* **Your task**: From the entries below, transcribe exactly the lines between the line holding "The width and" and the line holding "Click the system.ucf document icon", inclusive; skip all other lines.

* **Data for this exercise**:
•••
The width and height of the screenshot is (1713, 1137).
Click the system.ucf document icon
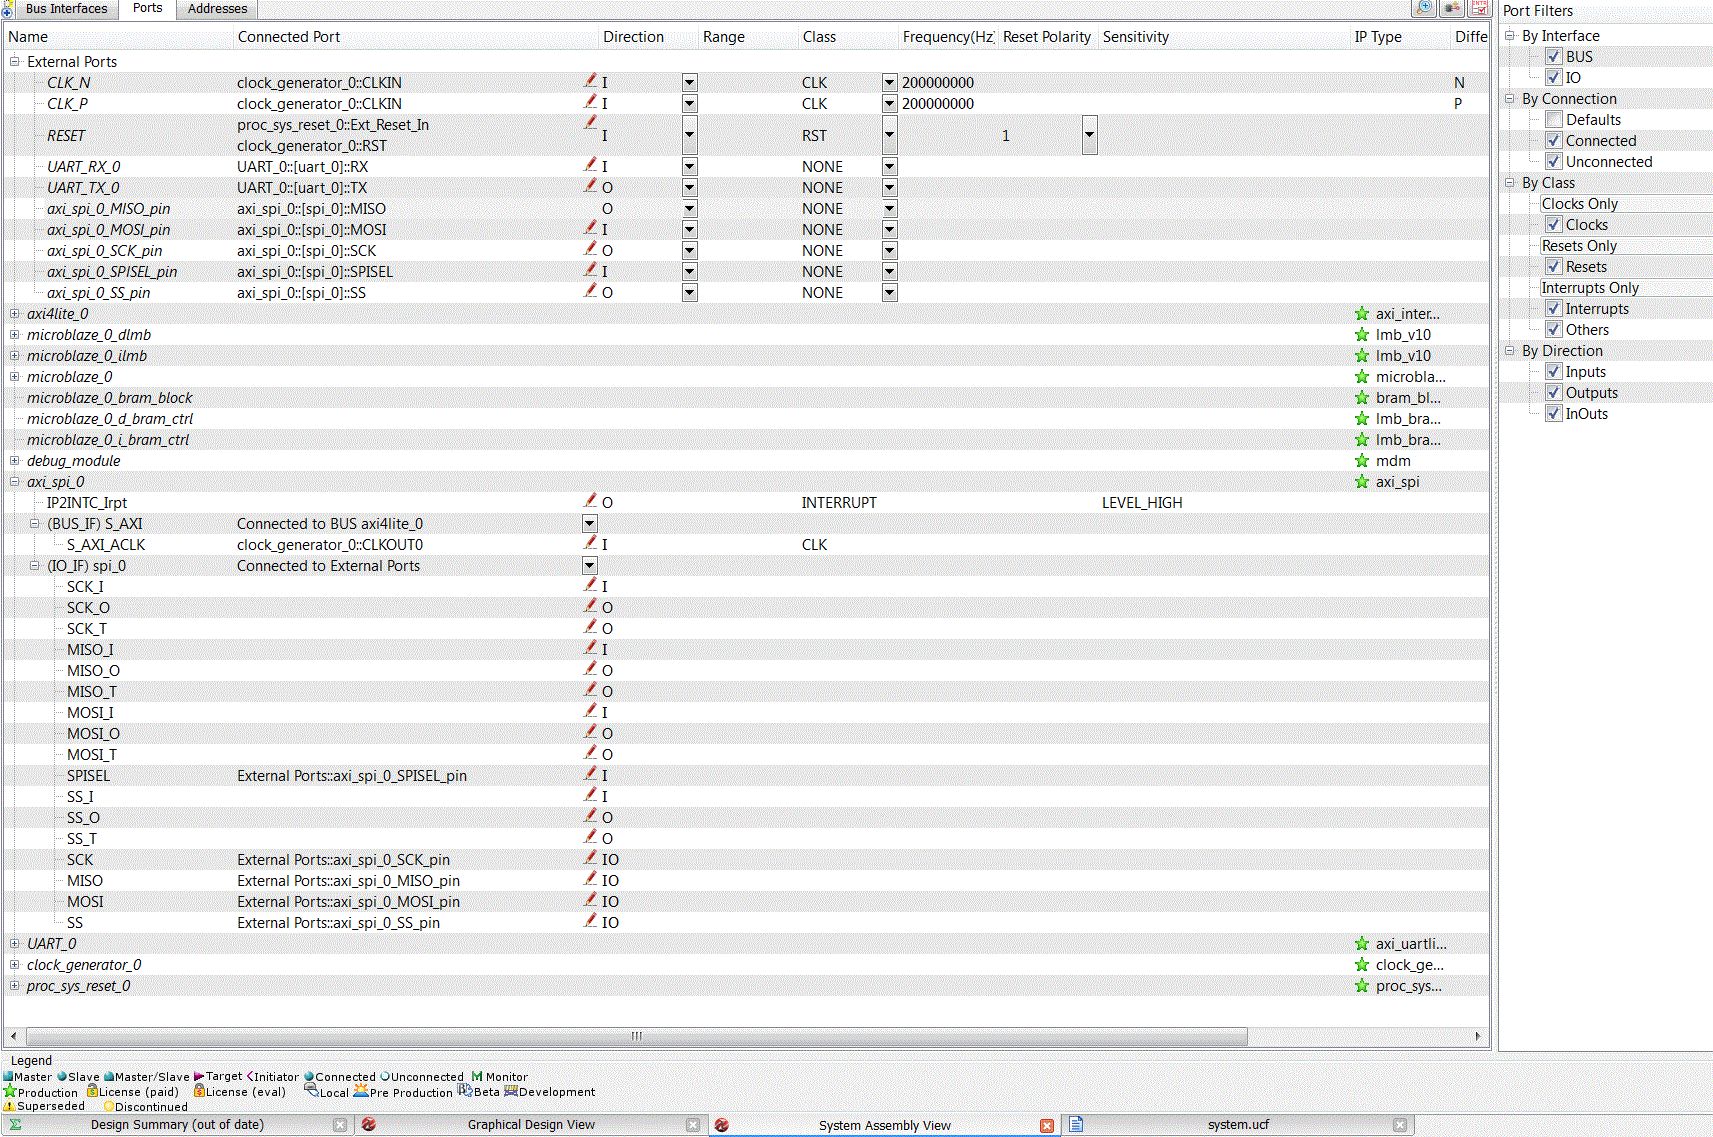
•••
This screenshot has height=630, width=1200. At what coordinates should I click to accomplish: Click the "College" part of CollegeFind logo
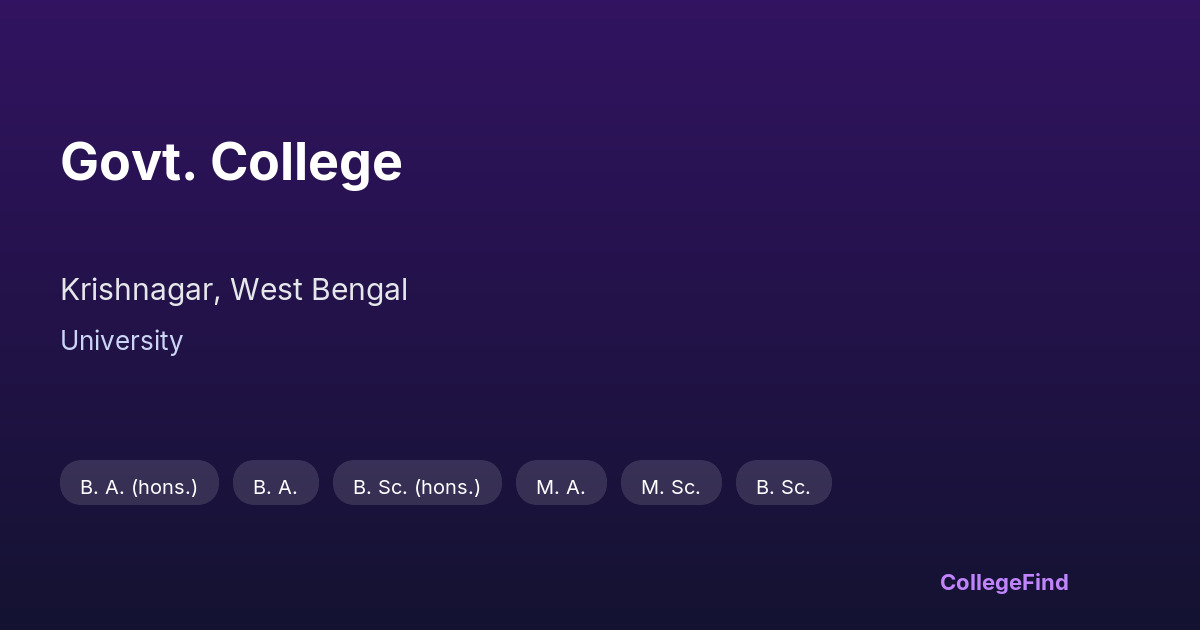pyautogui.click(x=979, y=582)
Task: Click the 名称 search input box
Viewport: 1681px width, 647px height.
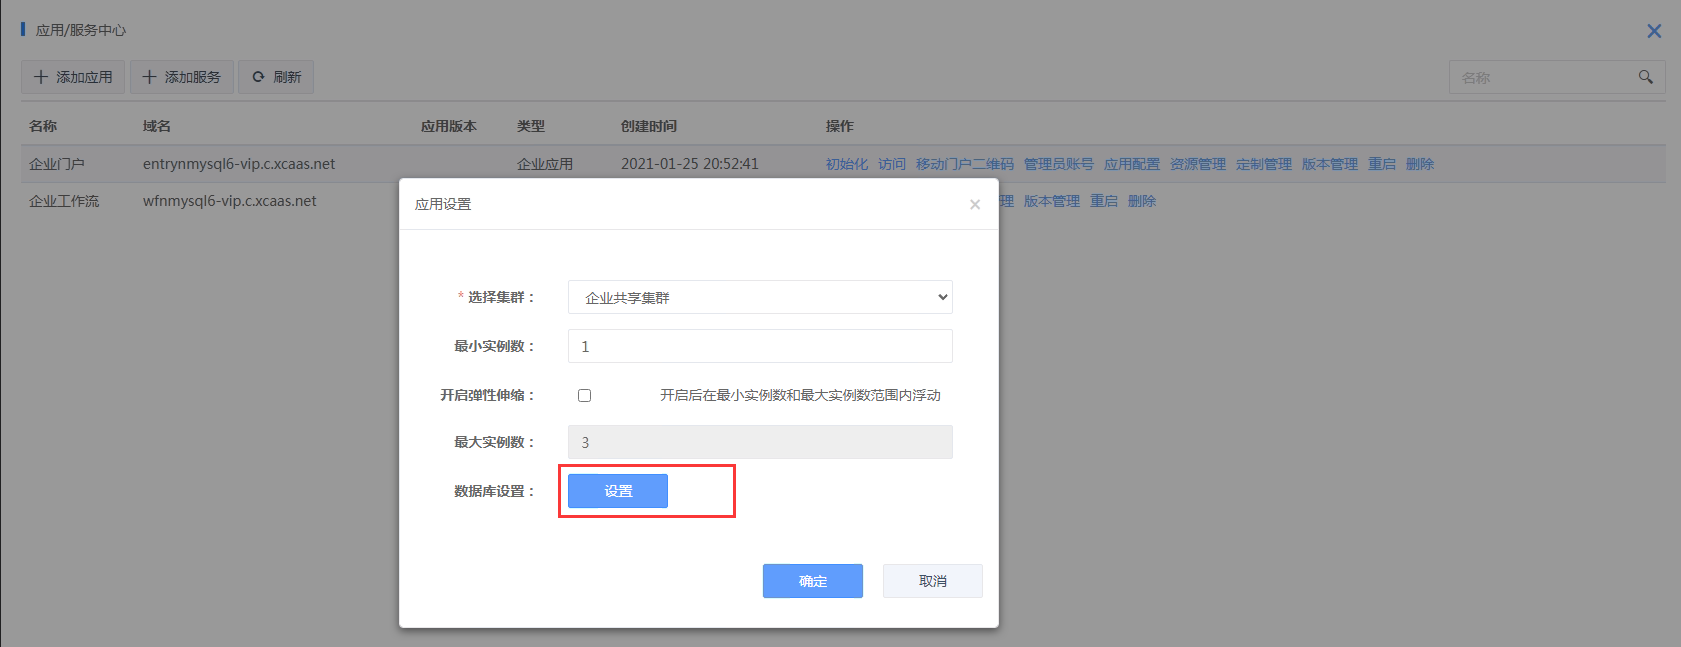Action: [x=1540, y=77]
•••
* **Result of this task**:
The width and height of the screenshot is (1713, 1137).
Click the system.ucf document icon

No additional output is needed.